--- BEGIN Data section ---

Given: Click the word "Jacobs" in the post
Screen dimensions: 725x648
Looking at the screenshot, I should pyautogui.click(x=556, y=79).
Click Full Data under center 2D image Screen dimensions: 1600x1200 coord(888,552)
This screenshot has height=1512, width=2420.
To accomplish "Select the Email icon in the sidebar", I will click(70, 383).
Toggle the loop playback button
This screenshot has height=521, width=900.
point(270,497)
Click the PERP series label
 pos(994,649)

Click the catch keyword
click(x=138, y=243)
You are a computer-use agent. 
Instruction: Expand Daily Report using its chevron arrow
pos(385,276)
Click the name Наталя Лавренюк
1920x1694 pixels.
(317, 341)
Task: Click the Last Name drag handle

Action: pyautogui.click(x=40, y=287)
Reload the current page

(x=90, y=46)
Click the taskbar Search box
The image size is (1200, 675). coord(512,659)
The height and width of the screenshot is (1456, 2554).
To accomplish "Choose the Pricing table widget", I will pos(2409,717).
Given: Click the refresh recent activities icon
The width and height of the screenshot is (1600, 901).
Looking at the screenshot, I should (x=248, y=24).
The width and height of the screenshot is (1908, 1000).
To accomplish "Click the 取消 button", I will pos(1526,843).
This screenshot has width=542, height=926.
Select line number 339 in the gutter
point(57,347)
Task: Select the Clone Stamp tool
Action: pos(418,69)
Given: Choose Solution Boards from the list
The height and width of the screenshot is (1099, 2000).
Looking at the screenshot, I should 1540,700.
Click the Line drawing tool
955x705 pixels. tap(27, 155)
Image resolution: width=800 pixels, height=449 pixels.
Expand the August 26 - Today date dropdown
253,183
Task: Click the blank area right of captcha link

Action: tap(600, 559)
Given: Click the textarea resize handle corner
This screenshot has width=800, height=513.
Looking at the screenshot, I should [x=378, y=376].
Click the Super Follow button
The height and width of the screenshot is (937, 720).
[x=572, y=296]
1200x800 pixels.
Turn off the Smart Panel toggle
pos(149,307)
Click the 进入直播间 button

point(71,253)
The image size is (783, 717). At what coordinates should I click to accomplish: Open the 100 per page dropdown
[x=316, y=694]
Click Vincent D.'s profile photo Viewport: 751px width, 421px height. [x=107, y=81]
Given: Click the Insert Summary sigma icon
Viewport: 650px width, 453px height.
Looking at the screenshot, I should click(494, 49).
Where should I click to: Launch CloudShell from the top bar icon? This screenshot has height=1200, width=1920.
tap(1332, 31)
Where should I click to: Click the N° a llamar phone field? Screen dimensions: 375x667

--- END Data section ---

To do
Please format everything from the line containing "Given: Click the Insert Summary sigma icon" down to the end of the entries above as a Markdown table with the columns "No." and "Entry Line", one numbered row per line and blank lines left out.

Solution below
| No. | Entry Line |
|---|---|
| 1 | Given: Click the Insert Summary sigma icon |
| 2 | Viewport: 650px width, 453px height. |
| 3 | Looking at the screenshot, I should click(494, 49). |
| 4 | Where should I click to: Launch CloudShell from the top bar icon? This screenshot has height=1200, width=1920. |
| 5 | tap(1332, 31) |
| 6 | Where should I click to: Click the N° a llamar phone field? Screen dimensions: 375x667 |